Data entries
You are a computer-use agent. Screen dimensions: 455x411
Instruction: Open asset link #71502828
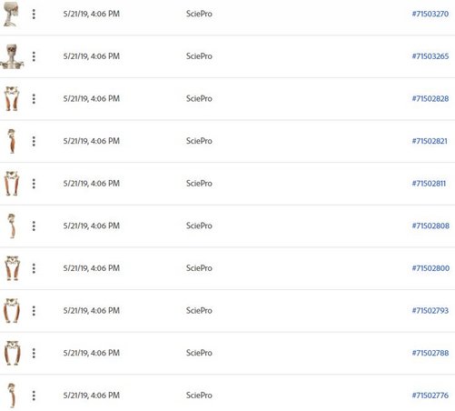click(430, 99)
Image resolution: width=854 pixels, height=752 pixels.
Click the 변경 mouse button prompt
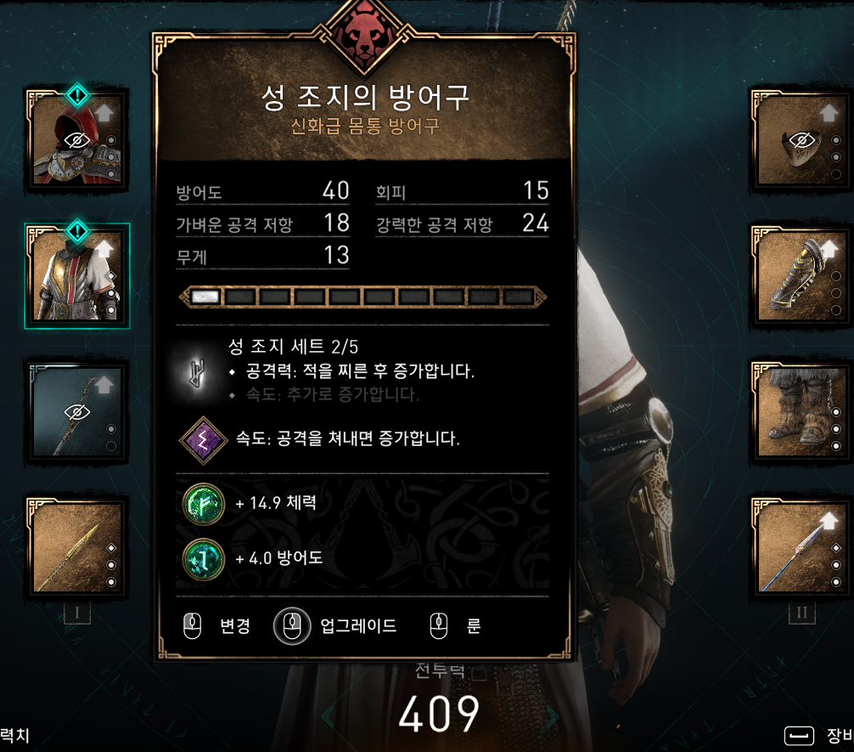point(217,626)
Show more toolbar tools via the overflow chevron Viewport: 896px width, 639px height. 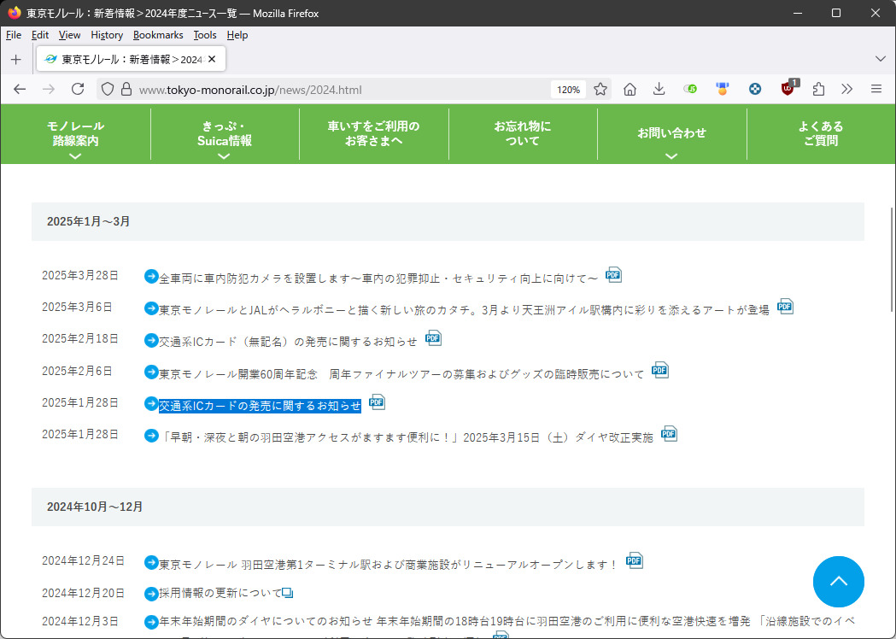point(846,89)
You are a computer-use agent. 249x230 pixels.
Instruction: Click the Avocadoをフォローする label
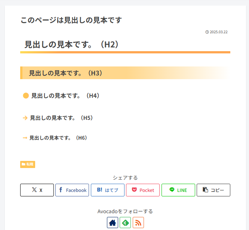tap(125, 211)
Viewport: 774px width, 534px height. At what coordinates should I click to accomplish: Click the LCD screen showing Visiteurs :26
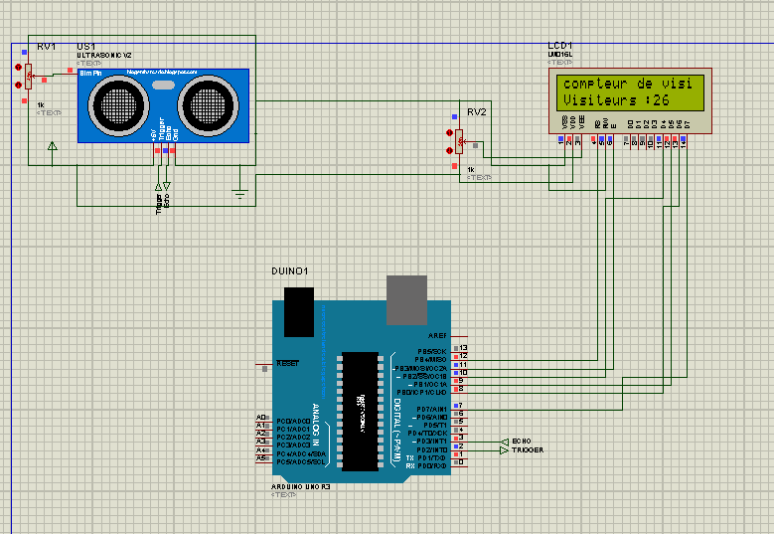pyautogui.click(x=631, y=92)
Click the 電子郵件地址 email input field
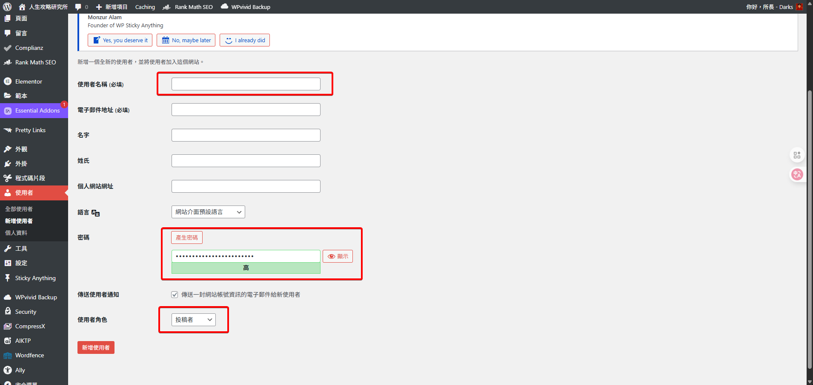This screenshot has height=385, width=813. [x=246, y=110]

- _Exercise objective_: What belongs in the answer is each line of the data that has the word "computer".

- _Reply_:
You are a computer-use agent. Screen dimensions: 455x411
You are a computer-use agent. 249x230 pixels.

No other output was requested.